Design for deconstruction, otherwise known as design for disassembly, is building with a consideration for the complete life cycle of a structure. When this design is employed, we’re able to responsibly manage materials that are left over due to building demolition or renovations to repurpose them, give them new life and ultimately reduce our consumption and need for new raw materials.
Acquiring materials for construction can be very linear. Raw materials are mined or logged, depending on what they are, and then made usable for us. After it is distributed to the supplier customers can purchase them. They are used to serve their purpose and then usually go to landfills at the end of the structure’s life. Design for deconstruction aims to close that loop by reusing the resources that we’re putting to waste. Typically, the raw materials used at the start of the cycle are manufactured specifically for what it’s going to be used for. So, in our designing for deconstruction loop the materials that otherwise would have been thrown out may need to be modified to fit its new purpose.
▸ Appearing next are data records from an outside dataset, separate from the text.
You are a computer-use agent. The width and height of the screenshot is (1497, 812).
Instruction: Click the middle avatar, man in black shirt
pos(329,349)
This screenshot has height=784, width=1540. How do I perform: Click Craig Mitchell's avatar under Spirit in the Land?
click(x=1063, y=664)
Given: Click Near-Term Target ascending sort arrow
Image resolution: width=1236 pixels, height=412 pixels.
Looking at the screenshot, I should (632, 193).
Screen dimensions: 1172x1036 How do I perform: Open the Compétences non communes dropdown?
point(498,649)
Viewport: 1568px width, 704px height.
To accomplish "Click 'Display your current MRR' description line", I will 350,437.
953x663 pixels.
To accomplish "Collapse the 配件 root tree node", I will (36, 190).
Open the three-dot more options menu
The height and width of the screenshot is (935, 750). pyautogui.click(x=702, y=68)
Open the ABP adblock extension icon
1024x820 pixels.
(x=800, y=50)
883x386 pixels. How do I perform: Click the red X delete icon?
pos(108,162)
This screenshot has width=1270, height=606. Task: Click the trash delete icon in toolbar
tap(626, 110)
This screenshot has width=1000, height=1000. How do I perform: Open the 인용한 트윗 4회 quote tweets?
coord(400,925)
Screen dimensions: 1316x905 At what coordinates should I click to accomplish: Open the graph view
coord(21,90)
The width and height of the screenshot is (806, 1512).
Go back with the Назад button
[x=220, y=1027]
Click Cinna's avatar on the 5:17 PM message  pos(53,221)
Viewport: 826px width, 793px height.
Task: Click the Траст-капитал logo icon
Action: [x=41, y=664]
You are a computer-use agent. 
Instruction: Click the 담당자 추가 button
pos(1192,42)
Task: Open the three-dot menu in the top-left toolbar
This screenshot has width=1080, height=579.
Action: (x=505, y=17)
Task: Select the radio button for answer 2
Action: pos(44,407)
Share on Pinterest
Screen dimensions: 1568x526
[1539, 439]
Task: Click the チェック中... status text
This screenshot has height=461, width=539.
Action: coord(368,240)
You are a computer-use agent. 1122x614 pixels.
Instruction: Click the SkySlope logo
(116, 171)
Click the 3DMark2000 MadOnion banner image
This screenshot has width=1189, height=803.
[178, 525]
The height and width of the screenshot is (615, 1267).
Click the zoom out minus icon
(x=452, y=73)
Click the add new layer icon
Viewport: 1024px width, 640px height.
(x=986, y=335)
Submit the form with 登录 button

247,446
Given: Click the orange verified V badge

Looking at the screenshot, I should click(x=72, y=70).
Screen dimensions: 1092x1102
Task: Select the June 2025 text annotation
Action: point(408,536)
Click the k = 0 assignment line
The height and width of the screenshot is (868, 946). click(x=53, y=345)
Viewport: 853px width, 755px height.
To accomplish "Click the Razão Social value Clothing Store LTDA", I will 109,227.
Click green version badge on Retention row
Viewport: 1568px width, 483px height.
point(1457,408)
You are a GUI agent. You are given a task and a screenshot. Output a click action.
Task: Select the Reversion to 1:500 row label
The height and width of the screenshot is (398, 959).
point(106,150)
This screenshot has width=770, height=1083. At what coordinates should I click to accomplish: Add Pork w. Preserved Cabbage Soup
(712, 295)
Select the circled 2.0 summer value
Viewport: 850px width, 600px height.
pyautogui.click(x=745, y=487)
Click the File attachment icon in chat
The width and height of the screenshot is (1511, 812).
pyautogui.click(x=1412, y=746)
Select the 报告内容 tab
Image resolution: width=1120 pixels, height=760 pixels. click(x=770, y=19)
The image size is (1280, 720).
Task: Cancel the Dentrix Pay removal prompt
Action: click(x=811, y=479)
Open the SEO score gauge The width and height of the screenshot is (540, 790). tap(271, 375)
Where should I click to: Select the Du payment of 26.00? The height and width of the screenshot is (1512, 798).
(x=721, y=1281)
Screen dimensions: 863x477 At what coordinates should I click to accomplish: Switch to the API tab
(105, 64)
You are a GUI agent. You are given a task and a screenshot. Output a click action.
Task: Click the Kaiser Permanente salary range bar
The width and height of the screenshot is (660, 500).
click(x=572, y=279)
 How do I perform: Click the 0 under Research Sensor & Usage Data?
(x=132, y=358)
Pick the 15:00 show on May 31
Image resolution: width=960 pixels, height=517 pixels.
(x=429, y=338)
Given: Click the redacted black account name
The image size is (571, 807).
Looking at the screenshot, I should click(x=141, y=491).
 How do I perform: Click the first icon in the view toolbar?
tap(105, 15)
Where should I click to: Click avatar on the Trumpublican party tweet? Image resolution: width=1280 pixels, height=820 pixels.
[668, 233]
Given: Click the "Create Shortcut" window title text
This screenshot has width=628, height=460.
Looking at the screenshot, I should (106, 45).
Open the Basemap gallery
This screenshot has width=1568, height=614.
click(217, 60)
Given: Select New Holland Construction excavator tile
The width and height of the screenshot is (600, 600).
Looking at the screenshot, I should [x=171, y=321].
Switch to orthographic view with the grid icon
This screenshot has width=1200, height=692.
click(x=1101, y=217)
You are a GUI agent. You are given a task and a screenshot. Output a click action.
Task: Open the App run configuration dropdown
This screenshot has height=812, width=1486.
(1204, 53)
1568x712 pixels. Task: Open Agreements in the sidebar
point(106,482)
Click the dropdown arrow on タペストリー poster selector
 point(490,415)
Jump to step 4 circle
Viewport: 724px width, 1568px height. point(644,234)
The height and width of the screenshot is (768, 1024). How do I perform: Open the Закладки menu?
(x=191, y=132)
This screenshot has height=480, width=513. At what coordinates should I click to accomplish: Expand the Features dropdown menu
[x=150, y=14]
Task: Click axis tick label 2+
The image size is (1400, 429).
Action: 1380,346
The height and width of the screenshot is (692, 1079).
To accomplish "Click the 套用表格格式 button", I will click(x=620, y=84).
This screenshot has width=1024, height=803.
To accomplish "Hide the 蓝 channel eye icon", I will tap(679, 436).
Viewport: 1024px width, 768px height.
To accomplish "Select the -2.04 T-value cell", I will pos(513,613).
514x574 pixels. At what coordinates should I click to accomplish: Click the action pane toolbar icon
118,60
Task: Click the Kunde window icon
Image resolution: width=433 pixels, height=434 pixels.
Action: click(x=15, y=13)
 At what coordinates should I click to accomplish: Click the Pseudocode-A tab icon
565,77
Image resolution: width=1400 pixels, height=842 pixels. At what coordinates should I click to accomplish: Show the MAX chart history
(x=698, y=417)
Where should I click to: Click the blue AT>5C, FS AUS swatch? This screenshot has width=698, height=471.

A few of the most common benefits of design for deconstruction include designing for prefabrication, preassembly and modular construction which facilitates deconstruction and transportation of units. This assures structures can be put together or taken apart offsite and packed to easily fit together which makes transportation more cost effective. Simplifying and standardizing connection details between any unit pieces allows for more efficient construction and deconstruction. The reduction of potentially hazardous materials and steps needed for the construction and deconstruction process places greater consideration for worker safety. Minimizing building parts and materials required reduces material consumption. Including adhesives, fasteners or sealants in construction will allow for easier deconstruction and more salvageable pieces to reuse. Designing with materials intended to be reused from the beginning will reduce building complexity to allow for a more adaptable and flexible shell that extends the life of the structure.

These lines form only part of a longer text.